Since other answers are coming slowly, I'll jump in with my *very* limited knowledge of 3-rail... My understanding is that every time the power is cut, the train reverses direction, so 3) would mean that the direction switch literally just cuts power momentarily. At least, that's how it worked when I was playing with 1950's equipment as a kid 

As an educated guess for 2 and 4, it would almost certainly be adding a DC component on top of the AC track voltage. You can easily remove the AC component from the rails by placing a capacitor across the inputs to your circuit, and that technology has been available for the past century.


----------



## Dcr_inc (Dec 14, 2015)

Any idea how they varie the voltage to control the speed of the locomotive? Is it by a rheostat or Triac or what?


----------



## gregc (Apr 25, 2015)

Dcr_inc said:


> Any idea how they varie the voltage to control the speed of the locomotive? Is it by a rheostat or Triac or what?


Lionel CW-80 Transformer General Description


----------



## Dcr_inc (Dec 14, 2015)

Thanks..
Now to play...


----------



## TomW2034 (Jun 2, 2015)

Dcr_inc said:


> Any idea how they varie the voltage to control the speed of the locomotive? Is it by a rheostat or Triac or what?


My original Lionel transformer from the 1950's was basically a VARIAC.

My understanding of the CW-80 is that it controls the train's speed by limiting current.

After accidentally damaging my original transformer beyond reasonable repair, I hooked an incandescent light dimmer to an old 14 VAC transformer fished out of my toy box. It worked very well.

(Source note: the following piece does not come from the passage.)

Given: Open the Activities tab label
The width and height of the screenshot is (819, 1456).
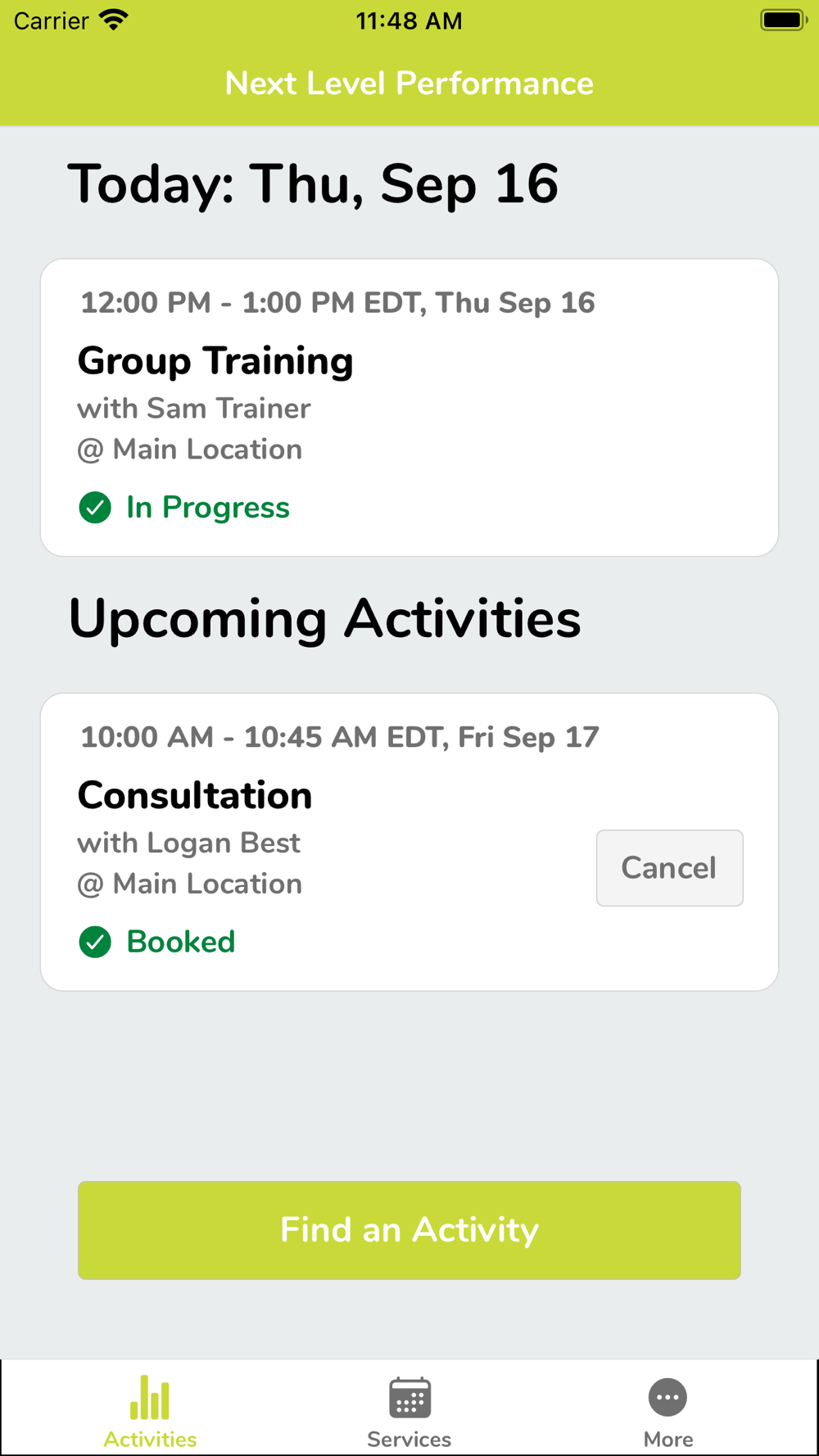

Since those dimmers work by PWM, I cannot come up with a reason why it might hurt any of my equipment.

Tom


----------



## gregc (Apr 25, 2015)

TomW2034 said:


> Since those dimmers work by PWM, I cannot come up with a reason why it might hurt any of my equipment.


I thought light dimmers use SCR/TRIACs to modulate power to the device by shortening the AC waveform. I guess you can call this an early form of PWM by controlling the voltage that the triac turns on at.

I wonder if the sharp impulse of voltage could cause problems?


----------



## gunrunnerjohn (Nov 10, 2010)

Since many modern electronic transformers also use triacs and generate the same waveform, I doubt it's going to damage electronics.


----------